Was it his intention to have sleep be so present in the lyrics, or did that just enter into the writing process? “It probably just entered into it,” he says. “I try to write as honestly about feelings and emotions and stuff but try to not make it so obvious. Or else it would just be, ‘Uhhh I feel terrible’ over and over again. [laughs]” And yet You’re Doomed. Be Nice. is a consistently serious album, a tone Crow attributes to “trying to stay as much away from the happy horseshit that I used to do. I mean, there’s a time and a place for that but I think I already used up my card, in a big way.”

Thus You’re Doomed. Be Nice. is a album torn between conflicting things, chief among them the unhealthy past versus the healthier present. And joining the theme of sleep is a spiritual unease. “Well, that’s all tied together for me,” Crow explains, “because I’m so neurotic about having been brought up religious, and then suddenly realizing that’s not a real thing.” He says he was raised in a belief system that was “mostly Christian,” but then he began to question the religion.
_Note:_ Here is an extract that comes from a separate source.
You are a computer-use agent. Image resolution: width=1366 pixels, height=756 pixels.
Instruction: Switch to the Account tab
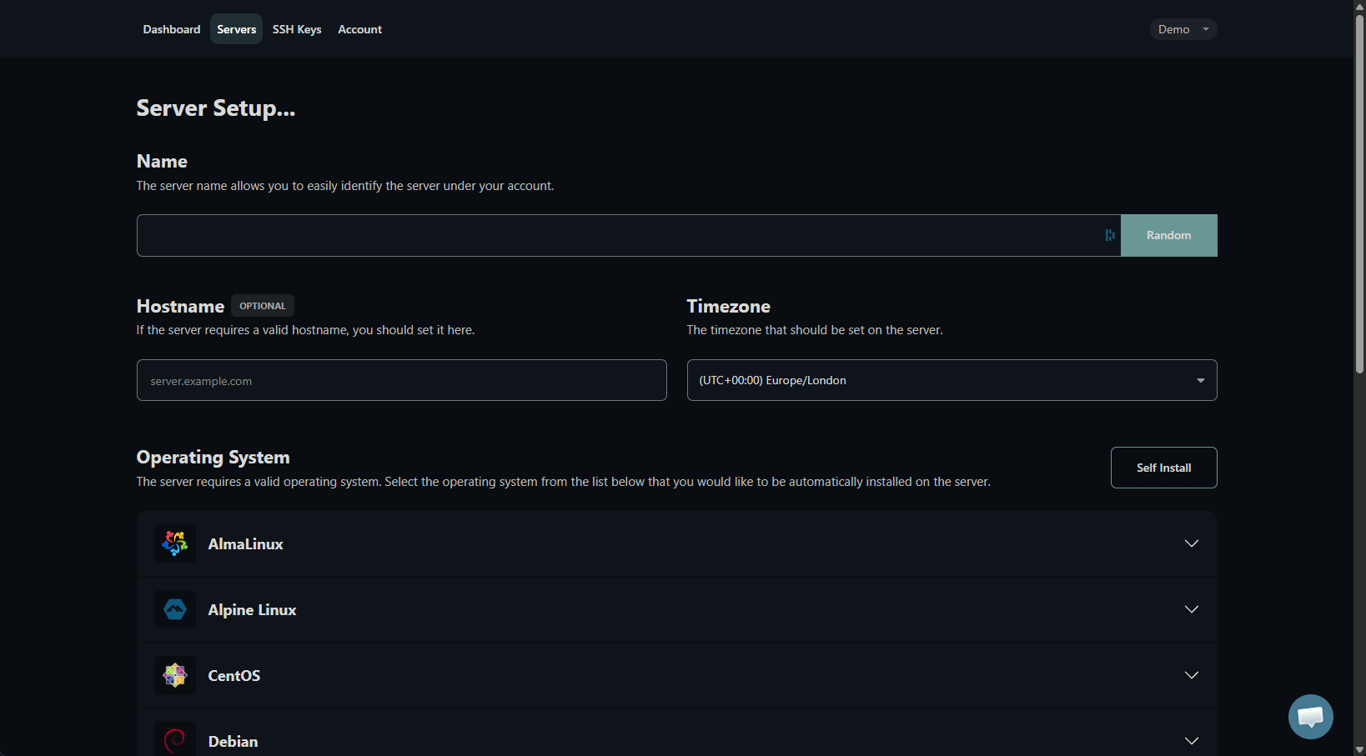(360, 30)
“So, when you’re a kid, when you’re that way, you grow up with this, ‘Well, no matter what happens, you can basically fuck off in this life, because we’re all going to heaven, we’re all going on that cloud.’ So you can relax. You have your whole life ahead of you and then when that’s over you go to heaven. And now that I’m older, well it’s not even then, even when I was a kid and I realized, wait a second, none of this makes any sense at all, this is kind of insane. Now, I can never really relax, because even at my most relaxed, I’m like okay, what’s the other shoe? There’s so many other shoes. But I know people that weren’t brought up religious, and they don’t have any of that. They can just go right to bed.”

Though is the persistence of that “other shoe” possibly evidence of belief, on some level? Crow describes it as more of an existential crisis than a remnant of faith. “You lie in bed at night, and you want to just go to sleep but you start thinking about all the things you’ve never done, all the things you probably won’t do, how short your life is going to be, how infinitesimal your whining brain is compared to everywhere else in the universe. And then I start thinking about any other spot in the entire universe that I could be looking from, having a perspective of, and that’s infinite. So that’s one reason it’s hard for me, because it’s just about infinite all the other things you could be doing other than what you are doing.”

I point out that much of what he’s describing is consistent with Christian thought, especially a conception of man as limited, compared to God as unlimited, incomprehensible or unfathomable. “I always thought it was the opposite,” he responds. “I always thought the religious standpoint was just don’t worry about it, it’s all God.”

So it’s not worth investigating? “Well, it’s uninvestigatable from their point of view.”

Of the search for answers to the music industry’s problems, Crow believes that “Nobody’s come up with a, as far as I know anyway, a decent model for anything.” I ask him if he thinks the low opinion of selling out for commercial gain exists anymore. “I’m not sure. I think it’s probably mostly that. The concept of an independent band is so actually rare nowadays. There are tons of independent bands that are usually not putting out records. They’re just putting up a download, and that’s probably fine. I don’t know how history will see any of that.

“I do know that when I was a kid, I wanted to put out records, and play shows, and tour, and that to me is what being in a band and wanting to play music is all about. To me that’s what it is, and that’s what I’ve got to keep doing. I have at least three full, finished albums, no four, completely finished albums. And some of them are some of my best stuff that I’ve ever done. And I can’t afford to put them out right now. And I could just upload them right now. But I can’t afford artwork or to have them mastered correctly or to have them pushed for press. I don’t know what to do. But I can’t just upload it and have people look at it as a link. It needs to be a physical thing.”

In his opinion, online streaming sites/storefronts like Bandcamp cannot meet that need. “It’s kind of the same for me, it’s just a download. It’s disheartening. If your power goes out, if somebody’s hard drive somewhere goes out, and then nobody has any music anymore.”